- _TEXT SHOWN_:
America: A fearsome foursome (Financial Times)

By Edward Luce Financial Times Published: February 3 2010 20:09

Phi Beta Iota: The Financial Times is retarded (yes, the R-word, used with love) and has not yet caught up to the fact that required registrations are so TIRED.  We provide the entire article as received, if you insist on registering, click on the photograph below to reach the Financial Times tollbooth.

The team seen most often in the Oval Office

David Axelrod, senior adviser A former journalist on the Chicago Tribune who quit to set up a political advertising firm, Mr Axelrod, 54, is Barack Obama’s longest-standing mentor, from his days in Chicago politics. Always at the candidate’s side during the election campaign, he is the chief defender of the Obama brand. Still a journalist at heart, he describes himself as having been “posted to Washington”.

- _ENTRIES SUPPLIED_:
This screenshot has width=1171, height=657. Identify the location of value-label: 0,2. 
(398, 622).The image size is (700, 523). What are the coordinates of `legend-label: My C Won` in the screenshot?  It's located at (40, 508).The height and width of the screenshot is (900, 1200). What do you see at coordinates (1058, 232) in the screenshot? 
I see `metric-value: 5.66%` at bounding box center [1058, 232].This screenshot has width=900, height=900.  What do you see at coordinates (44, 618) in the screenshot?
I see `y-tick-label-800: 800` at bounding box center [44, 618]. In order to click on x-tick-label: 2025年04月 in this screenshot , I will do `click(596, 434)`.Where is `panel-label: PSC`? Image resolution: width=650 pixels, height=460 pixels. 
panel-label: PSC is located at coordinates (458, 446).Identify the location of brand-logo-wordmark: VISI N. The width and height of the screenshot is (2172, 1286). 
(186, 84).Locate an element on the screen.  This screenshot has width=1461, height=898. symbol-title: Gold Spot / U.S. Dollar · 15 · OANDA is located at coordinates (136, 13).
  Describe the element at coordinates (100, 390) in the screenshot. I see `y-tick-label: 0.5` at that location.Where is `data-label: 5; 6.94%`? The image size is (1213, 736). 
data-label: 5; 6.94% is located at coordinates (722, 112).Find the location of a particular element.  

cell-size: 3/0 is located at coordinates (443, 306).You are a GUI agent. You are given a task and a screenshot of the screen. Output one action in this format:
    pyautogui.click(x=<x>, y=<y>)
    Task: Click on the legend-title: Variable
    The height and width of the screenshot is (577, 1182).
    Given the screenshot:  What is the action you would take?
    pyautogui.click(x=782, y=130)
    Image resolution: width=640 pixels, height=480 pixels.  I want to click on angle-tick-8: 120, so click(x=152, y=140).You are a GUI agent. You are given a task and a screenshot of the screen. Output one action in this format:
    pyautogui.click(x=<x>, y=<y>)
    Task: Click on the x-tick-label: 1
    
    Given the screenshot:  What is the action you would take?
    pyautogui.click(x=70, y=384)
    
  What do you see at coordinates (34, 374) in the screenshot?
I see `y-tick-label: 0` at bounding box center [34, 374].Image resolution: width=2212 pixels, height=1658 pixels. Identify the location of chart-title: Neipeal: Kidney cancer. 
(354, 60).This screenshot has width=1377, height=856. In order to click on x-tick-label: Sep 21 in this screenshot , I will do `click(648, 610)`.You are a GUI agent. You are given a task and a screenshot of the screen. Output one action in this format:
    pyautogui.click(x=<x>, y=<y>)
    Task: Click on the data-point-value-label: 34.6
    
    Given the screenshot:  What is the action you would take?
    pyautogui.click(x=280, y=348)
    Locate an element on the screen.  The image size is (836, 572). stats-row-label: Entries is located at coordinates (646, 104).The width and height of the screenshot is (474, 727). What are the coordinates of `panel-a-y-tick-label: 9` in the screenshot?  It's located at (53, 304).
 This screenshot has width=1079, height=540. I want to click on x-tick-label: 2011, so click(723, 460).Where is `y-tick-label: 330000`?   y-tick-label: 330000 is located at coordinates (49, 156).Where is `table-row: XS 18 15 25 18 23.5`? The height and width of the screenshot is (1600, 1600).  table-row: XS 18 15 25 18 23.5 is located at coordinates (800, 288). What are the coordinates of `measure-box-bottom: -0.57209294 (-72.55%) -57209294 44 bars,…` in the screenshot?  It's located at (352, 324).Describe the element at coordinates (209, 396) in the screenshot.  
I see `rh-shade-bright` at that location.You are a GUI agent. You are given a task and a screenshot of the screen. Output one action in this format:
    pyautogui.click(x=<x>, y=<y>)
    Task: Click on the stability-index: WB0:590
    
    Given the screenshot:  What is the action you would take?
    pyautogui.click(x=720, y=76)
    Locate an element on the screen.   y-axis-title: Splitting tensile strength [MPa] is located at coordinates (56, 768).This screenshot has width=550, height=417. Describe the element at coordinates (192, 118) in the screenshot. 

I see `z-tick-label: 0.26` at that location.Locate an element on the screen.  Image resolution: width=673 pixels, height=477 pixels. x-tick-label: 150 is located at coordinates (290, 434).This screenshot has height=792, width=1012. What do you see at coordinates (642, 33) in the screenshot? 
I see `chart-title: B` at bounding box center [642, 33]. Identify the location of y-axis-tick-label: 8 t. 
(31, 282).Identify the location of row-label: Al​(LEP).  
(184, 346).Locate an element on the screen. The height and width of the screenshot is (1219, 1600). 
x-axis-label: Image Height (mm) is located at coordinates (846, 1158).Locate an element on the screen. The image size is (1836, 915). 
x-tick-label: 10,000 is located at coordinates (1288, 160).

- _EXERCISE TASKS_:
1: According to the Financial Times article, which newspaper did David Axelrod work for as a journalist?
2: Condense the paragraph of the Financial Times article that begins "David Axelrod, senior adviser" into a short bulleted list that keeps its main facts.
3: From the Financial Times article, reproduce word for word the stretch from "Phi Beta Iota: The" through "Financial Times tollbooth.".
The items aren't needed for any of this work.

- _ANSWERS TO THE EXERCISE_:
1: The Chicago Tribune.

2:
- Senior adviser, age 54
- Former Chicago Tribune journalist who left to start a political advertising firm
- Barack Obama's longest-standing mentor, dating from Obama's Chicago politics days
- Always at the candidate's side during the election campaign
- Chief defender of the Obama brand
- Still a journalist at heart; says he was "posted to Washington"

3:
Phi Beta Iota: The Financial Times is retarded (yes, the R-word, used with love) and has not yet caught up to the fact that required registrations are so TIRED.  We provide the entire article as received, if you insist on registering, click on the photograph below to reach the Financial Times tollbooth.